Rollins: They're trying to damn us with faint praise. We think of it as high praise, when you look at Wal-Mart's success. So beat me with that noodle. People delight in saying what they believe are disparaging things about us. That's great, because it gives us something to prove. We want to be the underdog. We constantly want to be chasing. We never want to lose our edge.
FC: You've certainly set yourself some Wal-Mart-sized goals. Dell is well on its way toward surpassing its goal of $60 billion in revenue within the next few years. Is there a sense that you've arrived?

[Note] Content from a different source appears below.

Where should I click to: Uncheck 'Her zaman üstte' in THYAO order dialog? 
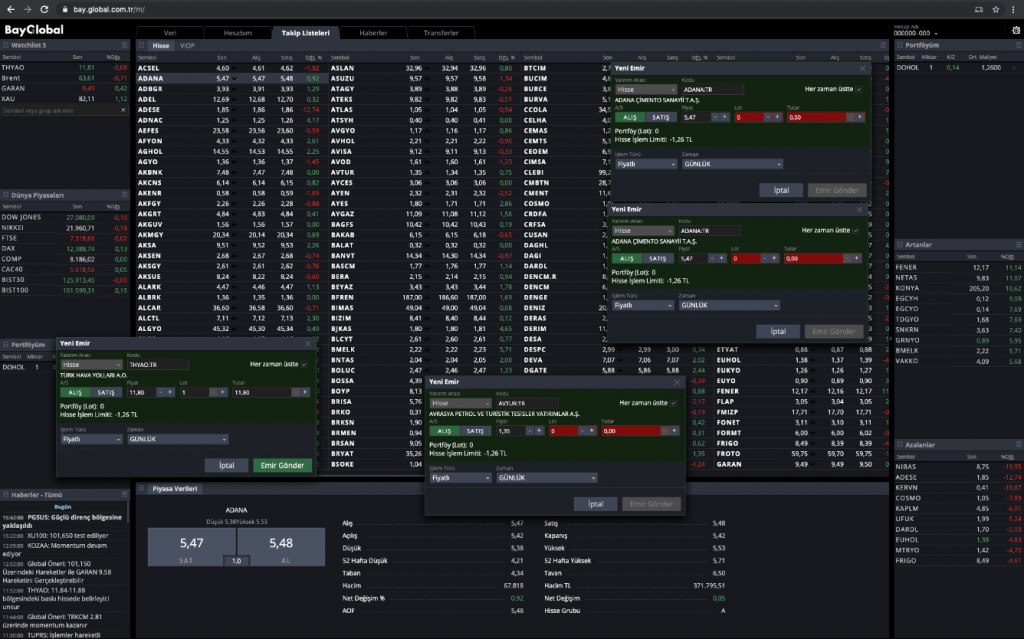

Rollins: We're not satisfied with the company yet and we don't think we've seen our best days. In the PC marketplace, which represents just 60% of our business, we've only got 19% of the global market. And we only have 3-5% of the entire IT industry budget. We're so small, compared to the total of what we could be. To have any thought that we've arrived is nuts. We look at new opportunities, new portions of the industry and share of existing markets, and conclude that what we've achieved is peanuts. If we double the size of the company we'll have 6% of the IT industry -- still nothing. What about 40% of the industry -- what would that look like? Then people say, "We'd have to quadruple." Well, yeah. Let's quadruple.